Textauszug:
══════════════════════════════

Eine ältere Schnittstelle an der Wurzel. Sie könnte erklären, warum die offensichtlich gesunde Linde einfach so umgestürzt ist.
Eine ältere Schnittstelle an der Wurzel. Sie könnte erklären, warum die offensichtlich gesunde Linde einfach so umgestürzt ist. © Claudia Hübschmann

Dachschaden größer als gedacht

Ortswechsel: Vom Innenhof der Roten Schule aus offenbarte sich am Montag das ganze Ausmaß der Schäden am Stadtmuseum. Der Sturm hatte Teile des Daches abgedeckt und ein beachtliches Loch hinterlassen. "Die Stelle ist etwa 30 Quadratmeter groß", sagte Dachdeckermeister Roberto Heilscher gegenüber der SZ. Er und seine vier Kollegen waren am Montag zur Notsicherung angerückt. Zuvor hatte der Handwerker eine Drohne aufsteigen lassen, um sich ein genaues Bild von dem Ausmaß der Schäden zu machen. Und die sind beträchtlich. So gibt es auf der Franziskanerklosterkirche weitere sanierungsbedürftige Stellen, die auf den ersten Blick nicht zu sehen waren. "Die Dachziegel unmittelbar über der Dachrinne sind hinüber", erzählt der Experte weiter. Wahrscheinlich müsse man nun bis dahin neu decken. In diesem Fall kämen etwa weitere 20 Quadratmeter hinzu.

Der Dachschaden am Stadtmuseum. Der herabstürzenden Dachziegel sorgten auch für Kollateralschäden weiter unten.
Der Dachschaden am Stadtmuseum. Der herabstürzenden Dachziegel sorgten auch für Kollateralschäden weiter unten. © Claudia Hübschmann

Verbaut wurden Biberschwänze, offensichtlich aus tschechischer Produktion. Ob man diese noch bekommt, sei die große Frage. Zur Not müsse man sie anfertigen lassen, sagt der Handwerker. Zuletzt wurde das Dach im Jahr 1991 gemacht. "Die Kollegen haben hier gut gearbeitet. Da gibt es nichts zu beanstanden", sagt Heilscher, während er die Mörtelstelle eines abgestürzten Dachziegels zeigt.

Ein Problem seien die Wetterextreme. "Ich kann mich nicht erinnern, dass es früher Tornados in Deutschland gab", sagt er. Die Dächer im Landesinneren hielten in der Regel Geschwindigkeiten von 80 bis 100 km/h problemlos stand. Alles, was wesentlich darüber hinausgehe, sei problematisch. "Hat der Sturm eine Angriffsstelle, dann war's das", meint der Experte. "Dort, wo der Wind frontal auftrifft, passiert meistens nichts. Die Verwirbelungen auf den Rückseiten sind das Problem", erklärt der Dachdeckermeister weiter. Die Hitze im Dachstuhl hätte das Ganze noch begünstigt. Die Kosten für die Reparatur belaufe sich seinen Schätzungen nach auf 30.000 bis 50.000 Euro.

══════════════════════════════

Vorliegende Angaben:
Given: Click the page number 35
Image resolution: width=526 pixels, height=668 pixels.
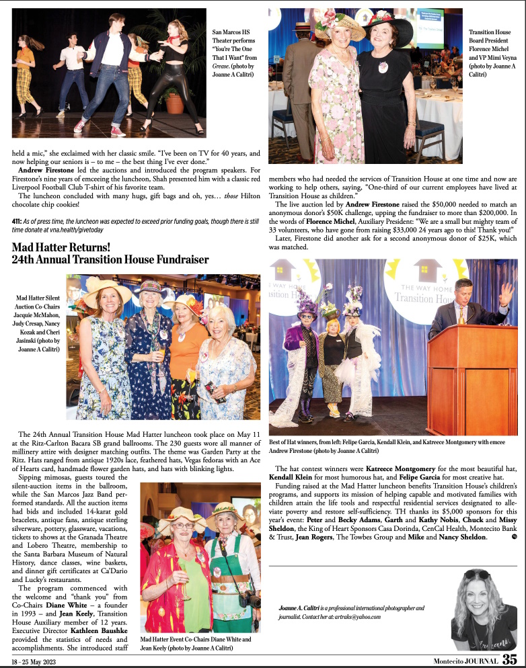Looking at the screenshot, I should pos(510,660).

══════════════════════════════

Aufgaben:
**1.** In welchem Jahr wurde laut dem Text über den Dachschaden am Stadtmuseum das Dach zuletzt gemacht?
**2.** Führe den Text über den Dachschaden am Stadtmuseum nach seinem letzten Satz fort.
Die Zeilen werden hier nicht gebraucht.

Endergebnisse:
**1.** Im Jahr 1991.

**2.**
Die herabstürzenden Dachziegel sorgten auch im näheren Umfeld für Kollateralschäden. Neben Dachrinne, Schneefang und Blitzableiter wurde ein anderes Dach weiter unten beschädigt. Außerdem ging ein Fenster zu Bruch.

Etwa 2,5 Tonnen Schutt müssen nun zunächst eingesammelt und entsorgt werden. Gleichzeitig soll die Dachlattung mit einer Plane abgedeckt werden. Die Begutachtung durch die Versicherung und die Reparatur – die Folgen des Sturmfreitags werden Stadtverwaltung und Handwerker noch einige Zeit beschäftigen. Dabei haben die Dachdecker derzeit genug zu tun. "Wir müssten eigentlich das Dach am ICM weiterdecken. Uns fehlen einfach die Leute", sagt Heilscher. Der Museumsbetrieb ist SZ-Informationen zufolge nicht eingeschränkt.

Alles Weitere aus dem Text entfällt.